Abbildung 3: Miah Persson als Mutter am Miniaturhaus in Van der Aas Blank Out, Scene 3. Produktion an De Nationale Opera, Amsterdam 2016
© Foto: Marco Borggreve. Mit freundlicher Genehmigung von Michel van der Aa

Abbildung

Abbildung 4: Miah Persson vor der Leinwand in Van der Aas Blank Out, Scene 2-B. Produktion an De Nationale Opera, Amsterdam 2016
© Foto: Marco Borggreve. Mit freundlicher Genehmigung von Michel van der Aa

Im folgenden Abschnitt (Scene 2-D) setzt erneut die Singstimme ein, diesmal mit einer Vertonung der Gedichte »I went to seek for the path of my body« und »I searched for my own heart«[39] von Jonker. Die lyrischen Texte verhandeln die vergebliche Suche nach dem Selbst und der eigenen Identität, wobei die Solostimme wiederum in variierender Intensität von der Choreinspielung multipliziert wird.

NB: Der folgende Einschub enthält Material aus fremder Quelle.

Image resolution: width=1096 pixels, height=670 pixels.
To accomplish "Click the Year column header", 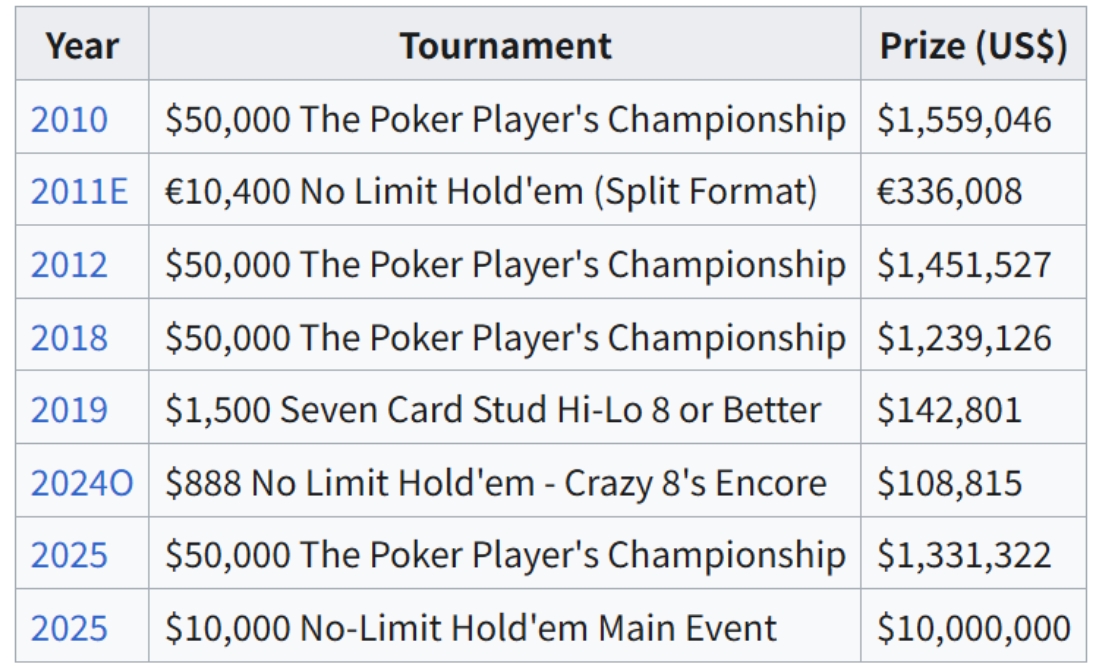I will pyautogui.click(x=82, y=45).
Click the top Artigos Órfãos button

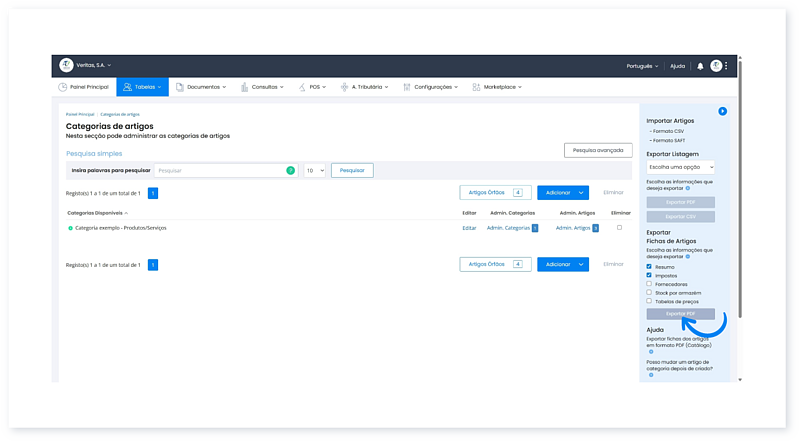[495, 192]
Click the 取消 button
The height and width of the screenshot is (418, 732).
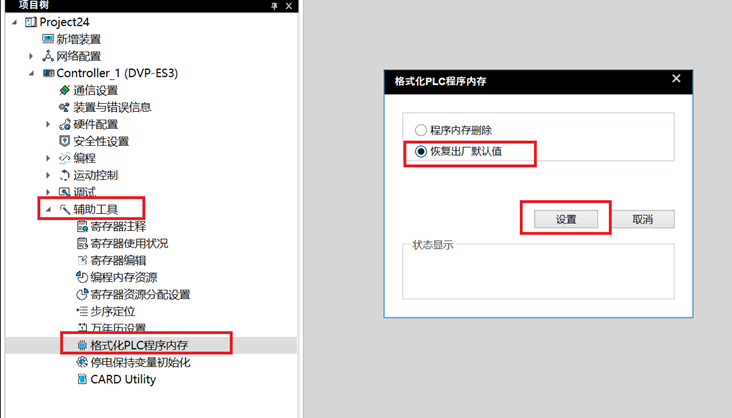click(x=643, y=219)
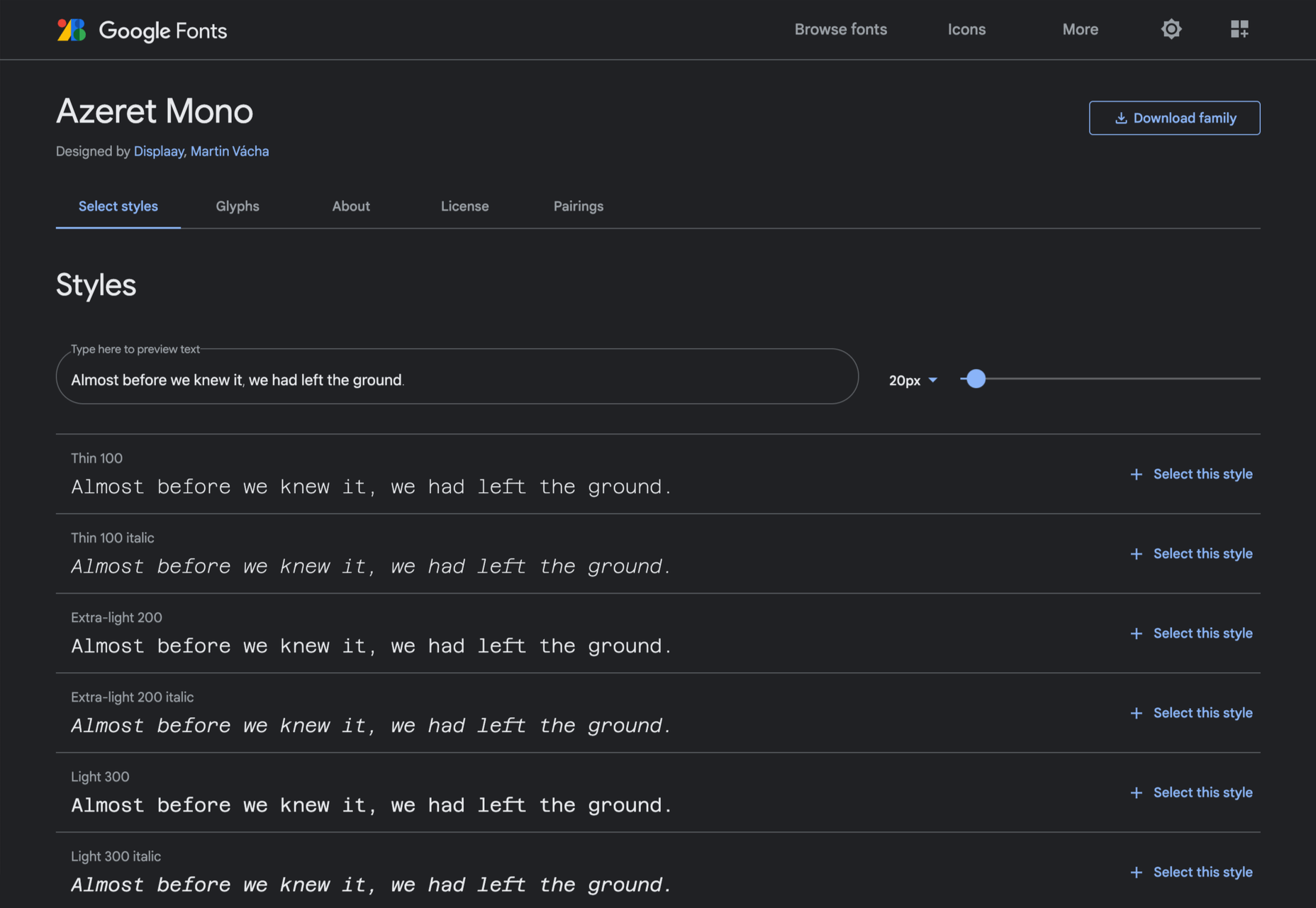Open designer link Martin Vácha
This screenshot has width=1316, height=908.
(230, 151)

Die zur Sprache kommenden Facetten einer aufgebrochenen Subjektdisposition, die vom polyphonen Satz des Chores aufgegriffen wird, werden nunmehr in der Gestaltung des Raumes fortgeführt und vom Spiegel als einem Symbol für das Ich als das Andere aufgegriffen. Über das Miniaturhaus hat die Frau nunmehr eine mit Spiegelwänden ausgekleidete Box gestülpt, in der sie eine Badewanne platziert hat, die sich im Sinne einer ›mise en abyme‹ unendlich oft darin spiegelt. Dieser Spiegelraum wird qua Übertragung auf die Leinwand zur Kulisse der Sängerin. Nur auf den ersten, flüchtigen Blick erscheint es so, als befände auch sie sich in diesem Raum. Die Frau tritt nicht in Gestalt eines Abbildes in die Unendlichkeit dieses Spiegeleffekts ein. Wenn sie tatsächlich leibhaftig auf der Bühne säße – was ihre Bühnenpräsenz ja nahelegt –, müsste dann nicht auch ihr Spiegelbild zu sehen sein? Wenn die in der ersten Szene angedeutete Multiplizierung ihres Selbst und die über die poetischen Texte ausgedrückten ambivalenten Gefühle über diese Spiegelreflexe intensiviert werden könnten, warum bleibt die Figur dann außerhalb des Spiegelraums? Warum wird durch ihr fehlendes Spiegelbild etwa auf eine Großaufnahme verzichtet, die – filmtheoretisch gesehen – den Blick in den Spiegel »einerseits mit dem Selbst, also dem eigenen Gesicht als Ausdruck der Innerlichkeit«, konfrontiert hätte und andererseits diesen Blick als »ein[en] Blick von außen […] als Blick des Anderen«[40] hätte erscheinen lassen?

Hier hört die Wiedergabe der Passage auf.